Wherever a line of the data contains "computer", copy that line.

### Given data

_ _ _

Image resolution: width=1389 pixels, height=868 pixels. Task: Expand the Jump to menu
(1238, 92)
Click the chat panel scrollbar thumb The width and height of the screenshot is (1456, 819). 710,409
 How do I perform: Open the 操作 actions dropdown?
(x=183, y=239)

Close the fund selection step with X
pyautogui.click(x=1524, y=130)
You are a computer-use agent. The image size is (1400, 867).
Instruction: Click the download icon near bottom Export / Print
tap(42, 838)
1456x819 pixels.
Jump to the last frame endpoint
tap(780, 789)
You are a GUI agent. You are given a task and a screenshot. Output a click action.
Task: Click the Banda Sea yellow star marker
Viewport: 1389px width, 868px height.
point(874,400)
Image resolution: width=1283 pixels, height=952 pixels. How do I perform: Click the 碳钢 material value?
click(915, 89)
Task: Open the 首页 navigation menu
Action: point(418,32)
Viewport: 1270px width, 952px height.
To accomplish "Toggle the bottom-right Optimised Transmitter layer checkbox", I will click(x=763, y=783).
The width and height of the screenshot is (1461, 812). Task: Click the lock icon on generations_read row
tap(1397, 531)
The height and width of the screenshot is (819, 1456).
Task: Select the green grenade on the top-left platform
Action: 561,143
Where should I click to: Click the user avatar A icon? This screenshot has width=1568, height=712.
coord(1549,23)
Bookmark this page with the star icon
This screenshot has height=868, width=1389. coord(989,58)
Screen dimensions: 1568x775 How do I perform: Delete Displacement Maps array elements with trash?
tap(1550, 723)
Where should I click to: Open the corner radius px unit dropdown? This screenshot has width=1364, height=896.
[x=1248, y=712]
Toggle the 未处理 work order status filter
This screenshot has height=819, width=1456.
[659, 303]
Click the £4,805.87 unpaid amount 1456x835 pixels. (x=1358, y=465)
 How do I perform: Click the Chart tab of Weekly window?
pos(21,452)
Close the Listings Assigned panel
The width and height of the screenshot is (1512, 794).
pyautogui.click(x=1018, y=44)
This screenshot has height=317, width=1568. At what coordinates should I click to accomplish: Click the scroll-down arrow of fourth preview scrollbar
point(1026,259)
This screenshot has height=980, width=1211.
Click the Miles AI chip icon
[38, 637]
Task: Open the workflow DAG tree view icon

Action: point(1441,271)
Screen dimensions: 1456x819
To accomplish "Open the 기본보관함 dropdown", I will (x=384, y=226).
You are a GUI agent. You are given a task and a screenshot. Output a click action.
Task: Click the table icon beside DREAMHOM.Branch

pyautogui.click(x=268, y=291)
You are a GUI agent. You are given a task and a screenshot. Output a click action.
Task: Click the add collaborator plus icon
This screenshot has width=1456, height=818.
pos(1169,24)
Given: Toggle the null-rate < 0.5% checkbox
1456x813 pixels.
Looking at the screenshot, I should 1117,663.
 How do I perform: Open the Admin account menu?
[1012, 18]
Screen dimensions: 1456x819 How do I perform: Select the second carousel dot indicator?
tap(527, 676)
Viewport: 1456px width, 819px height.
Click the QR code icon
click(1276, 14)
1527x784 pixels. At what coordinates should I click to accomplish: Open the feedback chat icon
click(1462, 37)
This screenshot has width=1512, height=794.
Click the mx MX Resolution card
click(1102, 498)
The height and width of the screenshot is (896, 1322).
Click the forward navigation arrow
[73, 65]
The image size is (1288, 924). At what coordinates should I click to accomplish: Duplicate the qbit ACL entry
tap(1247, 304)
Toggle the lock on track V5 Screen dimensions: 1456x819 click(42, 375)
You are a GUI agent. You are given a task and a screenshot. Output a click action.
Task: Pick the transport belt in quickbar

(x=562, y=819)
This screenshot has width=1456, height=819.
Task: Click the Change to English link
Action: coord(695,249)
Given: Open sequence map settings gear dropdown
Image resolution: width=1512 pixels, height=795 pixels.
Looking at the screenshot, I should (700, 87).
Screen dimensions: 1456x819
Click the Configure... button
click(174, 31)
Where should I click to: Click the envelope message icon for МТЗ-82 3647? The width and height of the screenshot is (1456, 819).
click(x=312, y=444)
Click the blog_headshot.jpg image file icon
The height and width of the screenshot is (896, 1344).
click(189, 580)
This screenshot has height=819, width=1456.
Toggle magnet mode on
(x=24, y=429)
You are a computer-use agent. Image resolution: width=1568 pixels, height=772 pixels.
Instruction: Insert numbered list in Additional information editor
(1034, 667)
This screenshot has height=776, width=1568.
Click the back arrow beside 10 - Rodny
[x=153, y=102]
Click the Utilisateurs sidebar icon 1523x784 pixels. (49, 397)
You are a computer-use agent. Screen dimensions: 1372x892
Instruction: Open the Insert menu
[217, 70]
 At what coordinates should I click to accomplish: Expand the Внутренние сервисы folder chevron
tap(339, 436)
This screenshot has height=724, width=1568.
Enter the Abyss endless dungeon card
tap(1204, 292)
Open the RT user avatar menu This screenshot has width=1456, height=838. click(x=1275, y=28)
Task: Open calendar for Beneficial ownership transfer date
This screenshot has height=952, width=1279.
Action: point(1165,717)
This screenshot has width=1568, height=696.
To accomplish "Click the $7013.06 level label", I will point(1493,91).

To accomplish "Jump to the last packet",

_ _ _

### Finished task
You are a computer-use agent. The image size is (1400, 867).
You are a computer-use agent. Image resolution: width=1568 pixels, height=772 pixels.
You are a computer-use agent. Screen dimensions: 1372x892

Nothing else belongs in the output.